Bioinformatics vs Computational Biology

The world of quantitative biology is large, diffuse and sometimes overwhelming. It’s hard sometimes to even figure out what someone means when they say “bioinformatics”. This can make it hard to figure out what part of the field someone works in.

One way to break it down is to describe bioinformatics as the building of tools and methods for the processing and management of biological data, and computational biology as the pursuit of biological sciences using computational methods. Therefore, bioinformatics is more of an engineering discipline and computational biology more a scientific discipline.

It’s helpful to think about these distinctions, subtle as they seem. It takes a certain mindset and skillset to build a robust sequencing analysis pipeline that will serve the needs of a large group of scientists for years. That mindset and skillset may be very different from the one required to do a deep investigation of the variants that impact risk of heart disease.
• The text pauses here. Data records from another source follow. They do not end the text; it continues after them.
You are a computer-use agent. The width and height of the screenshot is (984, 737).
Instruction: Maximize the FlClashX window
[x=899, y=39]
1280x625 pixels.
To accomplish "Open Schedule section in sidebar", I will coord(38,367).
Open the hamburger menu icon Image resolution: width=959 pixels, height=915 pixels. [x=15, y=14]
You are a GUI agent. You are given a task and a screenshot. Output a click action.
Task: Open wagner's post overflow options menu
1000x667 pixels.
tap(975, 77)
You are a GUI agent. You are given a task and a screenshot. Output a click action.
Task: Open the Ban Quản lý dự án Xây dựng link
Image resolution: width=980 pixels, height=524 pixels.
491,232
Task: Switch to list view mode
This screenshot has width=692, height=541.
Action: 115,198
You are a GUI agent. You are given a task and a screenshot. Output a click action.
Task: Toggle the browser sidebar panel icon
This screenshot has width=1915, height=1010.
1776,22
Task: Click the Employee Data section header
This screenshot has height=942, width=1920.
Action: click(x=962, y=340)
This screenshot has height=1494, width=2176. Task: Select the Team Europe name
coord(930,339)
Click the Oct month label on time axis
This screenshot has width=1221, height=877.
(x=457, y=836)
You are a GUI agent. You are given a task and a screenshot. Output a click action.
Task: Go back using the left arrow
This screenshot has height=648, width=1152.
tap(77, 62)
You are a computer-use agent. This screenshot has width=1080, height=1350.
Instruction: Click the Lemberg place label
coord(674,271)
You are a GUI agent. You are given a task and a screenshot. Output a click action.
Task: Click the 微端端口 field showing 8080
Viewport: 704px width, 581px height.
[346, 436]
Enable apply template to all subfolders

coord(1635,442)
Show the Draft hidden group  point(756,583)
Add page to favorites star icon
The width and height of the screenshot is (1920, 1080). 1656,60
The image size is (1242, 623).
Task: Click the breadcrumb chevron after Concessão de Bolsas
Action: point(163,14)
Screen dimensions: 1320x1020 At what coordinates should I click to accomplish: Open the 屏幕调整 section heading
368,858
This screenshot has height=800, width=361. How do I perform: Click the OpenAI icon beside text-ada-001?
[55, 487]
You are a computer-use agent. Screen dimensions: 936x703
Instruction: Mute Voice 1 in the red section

We can argue about the naming conventions all we want, but the label we apply to these two types of specialist doesn’t really matter. What matters is what they do; the person I would call a computational biologist writes code, yes, but does it in pursuit of a particular biological problem, and they would love to write less code and more manuscripts. The bioinformatician, on the other hand, wants to spend their time writing robust, high-quality code that does interesting and powerful computations. Papers are more of a nice side-effect.

The truth of the matter is that most programming biologists are a mix of the two disciplines.

When hiring for a small department or a startup, the distinction between these two caricatures becomes very important. Some people will be in the field for the biology specifically, and will choke when pressed to develop a tool for use by a team. Others will jump at the chance to write such a thing. Every group needs both of these. Consider the current needs; will this person be building a pipeline that will be re-used again and again? Or will they investigate particular variants, or particular compound response profiles? Fitting the right person to the job will ensure a happy employee and high productivity.

Figuring out what kind of background and preferences someone has can be as simple as asking them. Their resume or LinkedIn profile can also give clues. A software-focused person will tend to have one or more large, open-source bioinformatics software tools prominently listed. Their reference list may include a few papers describing this project and others (potentially many others) that use that tool. A manuscript-focused person will not be as likely to have a major tool-building segment of their resume. Instead, they will list a series of biology or dataset-focused projects, with manuscripts describing each.

Data Science

But where does data science fit into all this? That, at least, is simple; bioinformatics/computational biology is data science with a biology application, just as computational chemistry is data science for chemistry. Physicists have figured out that they’re all data scientists already, so there is no need for a name for them beyond “physicist”. I hope in the future we’ll do the same and just call ourselves “biologists”.